Дед насупился. Недоверие его явно покоробило.
— На вас не буду. Вон ей помочь надо, — он кивнул на девушку. — Извелась вся так, что даже сидеть рядом зябко.
Девушка передернула плечами, но отрешенно кивнула.
— Смотри сюда. И слушай меня.
Он указал пальцем в потолок. Взор девушки послушно перебежал вслед.
— Ты сейчас уснешь и будешь слышать только меня. Веки потяжелели. Спи!
Зрители, хоть убей, не ощущали ни малейшего стариковского влияния. А девушка? Глаза закрылись, голова опустилась, тело качнулось вперед. В самом деле заснула?
— Тебя мучит человек?
— Да.
— Это мужчина, твой знакомый? Твой парень?
— Да.
— Ты веришь мне, как себе. Ответь, что у вас случилось?
— Я не могу того, что он от меня хочет. А без этого человека тоже не могу…
Услышав последнюю реплику, мужчина скептически повел бровями. Женщина просто увлеклась процессом, забыв обо всем. А старик погладил девушку по руке, потом взялся повыше ее запястья и продолжал доверительно:
— Все правильно, дочка, все правильно. Ты уже сама все решила и решила верно. Уехала от него и жди, слушай себя. Не выдержишь, вернешься — значит, судьба, и все обязательно само собой сложится. А не вернешься к нему, то он тебе и не нужен. Запомни и себя не мучь. А остальной разговор наш забудь. Глубокий вдох. Раз, два, три, проснись!

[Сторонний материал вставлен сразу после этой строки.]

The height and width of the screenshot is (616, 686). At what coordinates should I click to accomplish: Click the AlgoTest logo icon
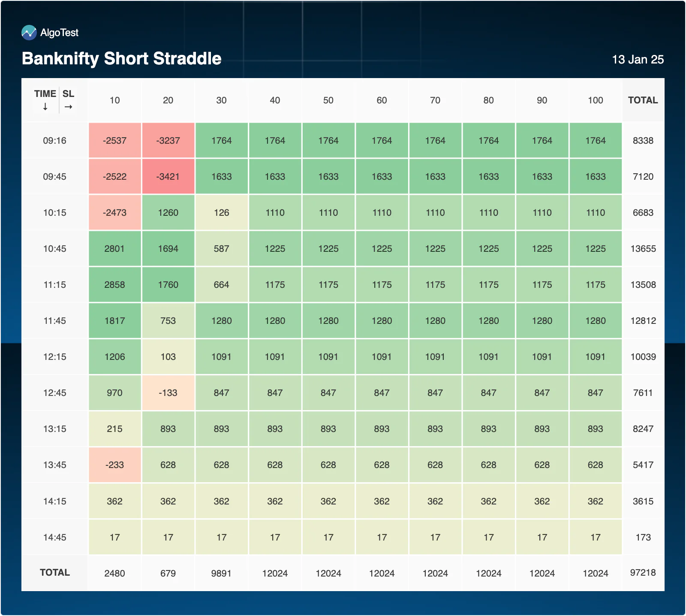29,33
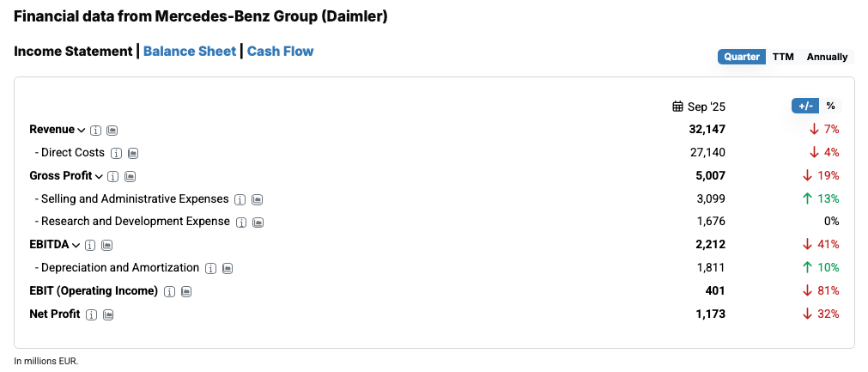Open the Balance Sheet tab
Image resolution: width=868 pixels, height=372 pixels.
point(189,52)
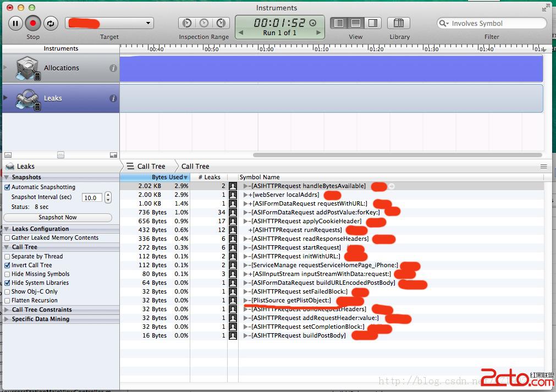The width and height of the screenshot is (556, 392).
Task: Click the Leaks instrument info icon
Action: (x=113, y=98)
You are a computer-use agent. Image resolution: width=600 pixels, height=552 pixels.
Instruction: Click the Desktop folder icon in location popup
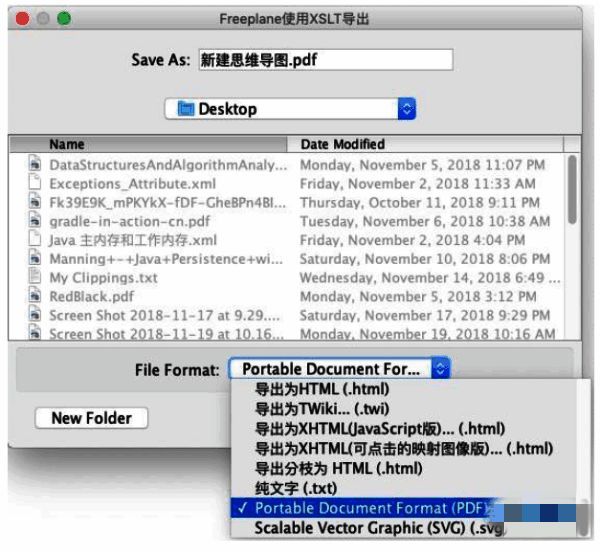185,109
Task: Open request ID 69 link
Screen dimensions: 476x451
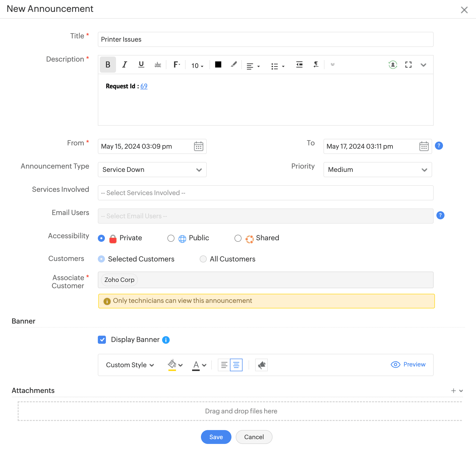Action: [x=144, y=86]
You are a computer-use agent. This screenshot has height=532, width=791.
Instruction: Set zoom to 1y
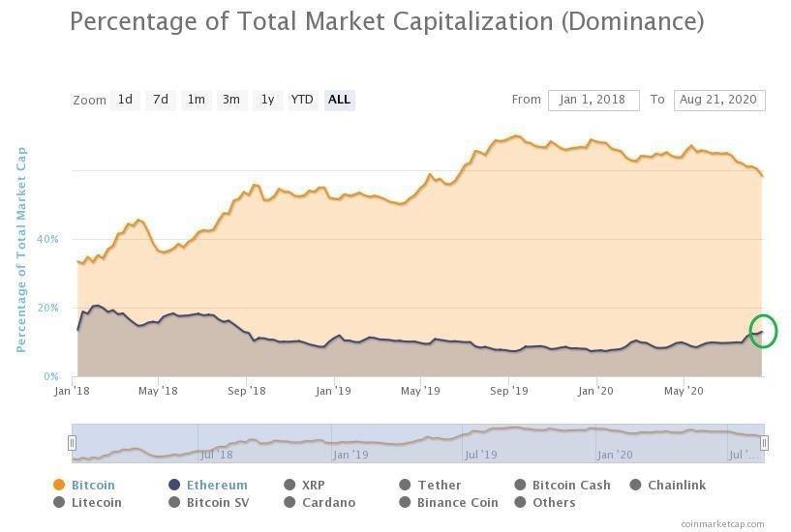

Подопытная очнулась. И, заметив на себе откровенно изучающие взгляды, вышла.
— Некрасиво все получилось, — заметил мужчина. — К тому же гипноз — малоизученная сфера психической деятельности. И вообще, пока на себе не испытаю, честно говоря, не поверю.
— Я уже толковал, — устало возмутился старец. — У тебя веры в меня совсем нет, а у нее шибко много. Не получится.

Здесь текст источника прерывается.